§ **YOUR ASSIGNMENT**
The entries below should be transcribed exactly, every one of them.

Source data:
——————

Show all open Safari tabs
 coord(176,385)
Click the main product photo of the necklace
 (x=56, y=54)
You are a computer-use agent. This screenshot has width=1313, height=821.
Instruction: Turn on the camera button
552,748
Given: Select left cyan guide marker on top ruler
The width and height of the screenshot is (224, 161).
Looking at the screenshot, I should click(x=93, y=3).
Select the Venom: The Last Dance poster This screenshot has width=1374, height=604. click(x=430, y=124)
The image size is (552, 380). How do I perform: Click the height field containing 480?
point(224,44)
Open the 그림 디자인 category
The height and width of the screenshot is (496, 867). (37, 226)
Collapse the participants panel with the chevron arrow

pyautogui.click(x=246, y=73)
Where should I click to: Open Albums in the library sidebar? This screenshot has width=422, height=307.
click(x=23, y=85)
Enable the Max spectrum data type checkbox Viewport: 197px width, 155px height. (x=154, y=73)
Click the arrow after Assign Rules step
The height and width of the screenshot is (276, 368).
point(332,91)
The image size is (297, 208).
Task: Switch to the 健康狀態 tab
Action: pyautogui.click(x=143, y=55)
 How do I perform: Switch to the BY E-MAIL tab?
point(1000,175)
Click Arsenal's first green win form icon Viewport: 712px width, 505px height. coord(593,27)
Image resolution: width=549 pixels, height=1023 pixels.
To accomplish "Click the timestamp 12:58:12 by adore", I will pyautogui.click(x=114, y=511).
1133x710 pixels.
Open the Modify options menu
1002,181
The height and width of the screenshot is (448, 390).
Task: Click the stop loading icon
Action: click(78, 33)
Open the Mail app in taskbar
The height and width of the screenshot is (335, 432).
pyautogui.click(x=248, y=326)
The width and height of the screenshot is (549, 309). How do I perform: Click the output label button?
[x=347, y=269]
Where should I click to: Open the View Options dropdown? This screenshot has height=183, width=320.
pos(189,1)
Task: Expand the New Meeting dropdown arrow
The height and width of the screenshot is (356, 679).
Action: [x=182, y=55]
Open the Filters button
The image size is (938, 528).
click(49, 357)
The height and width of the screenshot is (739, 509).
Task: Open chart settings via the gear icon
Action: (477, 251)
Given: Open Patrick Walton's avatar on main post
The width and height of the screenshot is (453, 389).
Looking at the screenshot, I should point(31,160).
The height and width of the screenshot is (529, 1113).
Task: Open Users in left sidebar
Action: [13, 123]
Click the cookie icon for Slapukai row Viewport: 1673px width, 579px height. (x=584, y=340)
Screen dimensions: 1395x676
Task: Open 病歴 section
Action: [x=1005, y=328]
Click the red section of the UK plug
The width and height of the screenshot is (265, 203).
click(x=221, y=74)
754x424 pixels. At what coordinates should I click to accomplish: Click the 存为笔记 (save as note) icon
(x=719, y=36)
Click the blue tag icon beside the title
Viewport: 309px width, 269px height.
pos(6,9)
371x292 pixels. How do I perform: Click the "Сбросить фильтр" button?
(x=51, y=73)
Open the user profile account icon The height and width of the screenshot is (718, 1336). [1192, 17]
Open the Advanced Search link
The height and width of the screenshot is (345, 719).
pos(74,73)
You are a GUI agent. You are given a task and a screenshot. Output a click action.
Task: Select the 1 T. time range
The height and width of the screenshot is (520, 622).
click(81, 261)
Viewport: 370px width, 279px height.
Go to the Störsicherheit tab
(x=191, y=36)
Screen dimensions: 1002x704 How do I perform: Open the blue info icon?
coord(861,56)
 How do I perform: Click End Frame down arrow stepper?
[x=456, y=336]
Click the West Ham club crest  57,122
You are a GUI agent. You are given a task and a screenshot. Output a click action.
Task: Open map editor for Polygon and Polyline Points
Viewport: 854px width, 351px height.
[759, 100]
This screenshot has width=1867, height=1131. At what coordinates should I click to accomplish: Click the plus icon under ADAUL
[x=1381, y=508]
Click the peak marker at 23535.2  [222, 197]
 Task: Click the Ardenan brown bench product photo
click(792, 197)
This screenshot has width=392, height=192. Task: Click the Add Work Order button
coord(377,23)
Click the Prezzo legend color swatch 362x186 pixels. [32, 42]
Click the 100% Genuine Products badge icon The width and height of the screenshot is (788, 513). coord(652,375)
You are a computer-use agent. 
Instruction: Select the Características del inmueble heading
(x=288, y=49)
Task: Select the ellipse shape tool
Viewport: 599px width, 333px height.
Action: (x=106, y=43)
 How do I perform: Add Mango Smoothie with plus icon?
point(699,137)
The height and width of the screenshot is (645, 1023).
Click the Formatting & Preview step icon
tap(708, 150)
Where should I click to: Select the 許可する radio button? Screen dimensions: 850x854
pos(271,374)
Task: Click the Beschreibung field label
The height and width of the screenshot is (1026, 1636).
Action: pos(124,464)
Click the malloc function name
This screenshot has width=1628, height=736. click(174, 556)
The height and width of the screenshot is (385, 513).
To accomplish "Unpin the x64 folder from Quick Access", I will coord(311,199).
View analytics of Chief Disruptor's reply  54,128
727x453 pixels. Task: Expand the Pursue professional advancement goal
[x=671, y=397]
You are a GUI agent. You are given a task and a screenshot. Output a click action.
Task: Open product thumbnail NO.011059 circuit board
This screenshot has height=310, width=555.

——————

§ **REPLY**
Show all open Safari tabs
 coord(176,385)
Click the main product photo of the necklace
 (x=56, y=54)
You are a computer-use agent. This screenshot has width=1313, height=821.
Instruction: Turn on the camera button
552,748
Given: Select left cyan guide marker on top ruler
The width and height of the screenshot is (224, 161).
Looking at the screenshot, I should click(x=93, y=3).
Select the Venom: The Last Dance poster This screenshot has width=1374, height=604. click(x=430, y=124)
The image size is (552, 380). How do I perform: Click the height field containing 480?
point(224,44)
Open the 그림 디자인 category
The height and width of the screenshot is (496, 867). (37, 226)
Collapse the participants panel with the chevron arrow

pyautogui.click(x=246, y=73)
Where should I click to: Open Albums in the library sidebar? This screenshot has width=422, height=307.
click(x=23, y=85)
Enable the Max spectrum data type checkbox Viewport: 197px width, 155px height. (x=154, y=73)
Click the arrow after Assign Rules step
The height and width of the screenshot is (276, 368).
point(332,91)
The image size is (297, 208).
Task: Switch to the 健康狀態 tab
Action: pyautogui.click(x=143, y=55)
 How do I perform: Switch to the BY E-MAIL tab?
point(1000,175)
Click Arsenal's first green win form icon Viewport: 712px width, 505px height. coord(593,27)
Image resolution: width=549 pixels, height=1023 pixels.
To accomplish "Click the timestamp 12:58:12 by adore", I will pyautogui.click(x=114, y=511).
1133x710 pixels.
Open the Modify options menu
1002,181
The height and width of the screenshot is (448, 390).
Task: Click the stop loading icon
Action: click(78, 33)
Open the Mail app in taskbar
The height and width of the screenshot is (335, 432).
pyautogui.click(x=248, y=326)
The width and height of the screenshot is (549, 309). How do I perform: Click the output label button?
[x=347, y=269]
Where should I click to: Open the View Options dropdown? This screenshot has height=183, width=320.
pos(189,1)
Task: Expand the New Meeting dropdown arrow
The height and width of the screenshot is (356, 679).
Action: [x=182, y=55]
Open the Filters button
The image size is (938, 528).
click(49, 357)
The height and width of the screenshot is (739, 509).
Task: Open chart settings via the gear icon
Action: (477, 251)
Given: Open Patrick Walton's avatar on main post
The width and height of the screenshot is (453, 389).
Looking at the screenshot, I should point(31,160).
The height and width of the screenshot is (529, 1113).
Task: Open Users in left sidebar
Action: [13, 123]
Click the cookie icon for Slapukai row Viewport: 1673px width, 579px height. (x=584, y=340)
Screen dimensions: 1395x676
Task: Open 病歴 section
Action: [x=1005, y=328]
Click the red section of the UK plug
The width and height of the screenshot is (265, 203).
click(x=221, y=74)
754x424 pixels. At what coordinates should I click to accomplish: Click the 存为笔记 (save as note) icon
(x=719, y=36)
Click the blue tag icon beside the title
Viewport: 309px width, 269px height.
pos(6,9)
371x292 pixels. How do I perform: Click the "Сбросить фильтр" button?
(x=51, y=73)
Open the user profile account icon The height and width of the screenshot is (718, 1336). [1192, 17]
Open the Advanced Search link
The height and width of the screenshot is (345, 719).
pos(74,73)
You are a GUI agent. You are given a task and a screenshot. Output a click action.
Task: Select the 1 T. time range
The height and width of the screenshot is (520, 622).
click(81, 261)
Viewport: 370px width, 279px height.
Go to the Störsicherheit tab
(x=191, y=36)
Screen dimensions: 1002x704 How do I perform: Open the blue info icon?
coord(861,56)
 How do I perform: Click End Frame down arrow stepper?
[x=456, y=336]
Click the West Ham club crest  57,122
You are a GUI agent. You are given a task and a screenshot. Output a click action.
Task: Open map editor for Polygon and Polyline Points
Viewport: 854px width, 351px height.
[759, 100]
This screenshot has width=1867, height=1131. At what coordinates should I click to accomplish: Click the plus icon under ADAUL
[x=1381, y=508]
Click the peak marker at 23535.2  [222, 197]
 Task: Click the Ardenan brown bench product photo
click(792, 197)
This screenshot has width=392, height=192. Task: Click the Add Work Order button
coord(377,23)
Click the Prezzo legend color swatch 362x186 pixels. [32, 42]
Click the 100% Genuine Products badge icon The width and height of the screenshot is (788, 513). coord(652,375)
You are a computer-use agent. 
Instruction: Select the Características del inmueble heading
(x=288, y=49)
Task: Select the ellipse shape tool
Viewport: 599px width, 333px height.
Action: (x=106, y=43)
 How do I perform: Add Mango Smoothie with plus icon?
point(699,137)
The height and width of the screenshot is (645, 1023).
Click the Formatting & Preview step icon
tap(708, 150)
Where should I click to: Select the 許可する radio button? Screen dimensions: 850x854
pos(271,374)
Task: Click the Beschreibung field label
The height and width of the screenshot is (1026, 1636).
Action: pos(124,464)
Click the malloc function name
This screenshot has width=1628, height=736. click(174, 556)
The height and width of the screenshot is (385, 513).
To accomplish "Unpin the x64 folder from Quick Access", I will coord(311,199).
View analytics of Chief Disruptor's reply  54,128
727x453 pixels. Task: Expand the Pursue professional advancement goal
[x=671, y=397]
You are a GUI agent. You are given a task and a screenshot. Output a click action.
Task: Open product thumbnail NO.011059 circuit board
This screenshot has height=310, width=555.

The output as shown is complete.